The Center of the World
Augustus was keen to foster the notion that Rome was not just the center of Italy, but of the entire world. As the Augustan poet Ovid wrote in his Fasti (a poem about the Roman calendar):
‘There is a fixed limit to the territory of other peoples, but the territory of the city of Rome and the world are one and the same.’
Augustus’ right-hand man, Agrippa, displayed a map of the world in his portico at Rome which contained lists of distances and measurements of regions, probably compiled from Roman roads.
Milestones on Roman roads

Roman Milestones in the Bologna Archaeological Museum. (C Davenport)

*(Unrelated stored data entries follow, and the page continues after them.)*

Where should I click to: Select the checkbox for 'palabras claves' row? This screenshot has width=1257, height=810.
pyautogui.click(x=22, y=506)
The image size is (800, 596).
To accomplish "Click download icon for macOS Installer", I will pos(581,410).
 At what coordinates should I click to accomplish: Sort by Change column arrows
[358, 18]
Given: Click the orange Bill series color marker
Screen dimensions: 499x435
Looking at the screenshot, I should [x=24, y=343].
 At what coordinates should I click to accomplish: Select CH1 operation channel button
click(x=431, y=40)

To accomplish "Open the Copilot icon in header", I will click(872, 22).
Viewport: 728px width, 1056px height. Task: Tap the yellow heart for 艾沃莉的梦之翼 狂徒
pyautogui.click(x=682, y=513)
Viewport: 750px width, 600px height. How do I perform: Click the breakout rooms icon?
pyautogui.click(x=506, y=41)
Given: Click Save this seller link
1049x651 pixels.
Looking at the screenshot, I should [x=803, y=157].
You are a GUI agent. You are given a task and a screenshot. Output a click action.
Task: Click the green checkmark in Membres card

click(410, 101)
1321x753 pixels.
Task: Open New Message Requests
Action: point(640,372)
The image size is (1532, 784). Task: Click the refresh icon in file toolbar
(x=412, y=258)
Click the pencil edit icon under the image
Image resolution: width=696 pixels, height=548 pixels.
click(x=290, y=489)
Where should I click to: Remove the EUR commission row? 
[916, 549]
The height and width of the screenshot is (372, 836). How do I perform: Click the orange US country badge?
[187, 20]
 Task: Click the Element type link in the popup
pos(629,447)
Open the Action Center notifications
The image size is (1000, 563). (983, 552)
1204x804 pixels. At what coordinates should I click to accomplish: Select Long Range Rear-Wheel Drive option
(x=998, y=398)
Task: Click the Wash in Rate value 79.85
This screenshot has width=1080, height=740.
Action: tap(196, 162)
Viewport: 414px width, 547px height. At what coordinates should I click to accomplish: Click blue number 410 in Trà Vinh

The Roman road network bound the empire together. Senators had begun to erect milestones listing distances in the mid-third century BC, but from the first century AD, emperors took the credit for all road building, even if it had been done by their governors.
More than 7000 milestones survive today. In central Italy, the milestones usually gave distances to Rome itself, but in the north and south, other cities served as the node in their regions.
Augustus also established the cursus publicus, a system of inns and way-stations along the major roads providing lodging and fresh horses for people on imperial business. This system was only open to those with a special permit. Even dignitaries were not allowed to abuse the system, with emperors cracking down on those who exceeded their travel allowances.
Part of the milion - roman roads

The surviving part of the Milion in Constantinople. (C. Davenport)

The association between empire and roads meant that when Constantine founded his own “new Rome” at Constantinople in the fourth century AD, he built an arch called the Milion at its center, to serve as the equivalent of the Golden Milestone.
Many Roman itineraries have survived because they were copied in the medieval period. These record distances between cities and regions along the Roman road network. The “Antonine Itinerary”, compiled in the third century AD, even helpfully includes shortcuts for travelers. These types of documents were uniquely Roman – their Greek predecessors had not compiled such itineraries, preferring to publish written accounts of sea voyages.
The Roman road network had prompted the development of new geographical conceptions of power. This is nowhere more prevalent than on the Peutinger Table, a medieval representation of a late Roman map. It positions Rome at the very center of the known world.
Part of the Tabula Peutingeriana

Tabula Peutingeriana (section)—top to bottom: Dalmatian coast, Adriatic Sea, southern Italy, Sicily, African Mediterranean coast

Proverbial Roads
Since antiquity, the phrase “all roads lead to Rome” has taken on a proverbial meaning. The Book of Parables compiled by Alain de Lille, a French theologian, in the 12th century is an early example. De Lille writes that there are many ways to reach the Lord for those who truly wish it:

‘A thousand roads lead men throughout the ages to Rome,
Those who wish to seek the Lord with all their heart.’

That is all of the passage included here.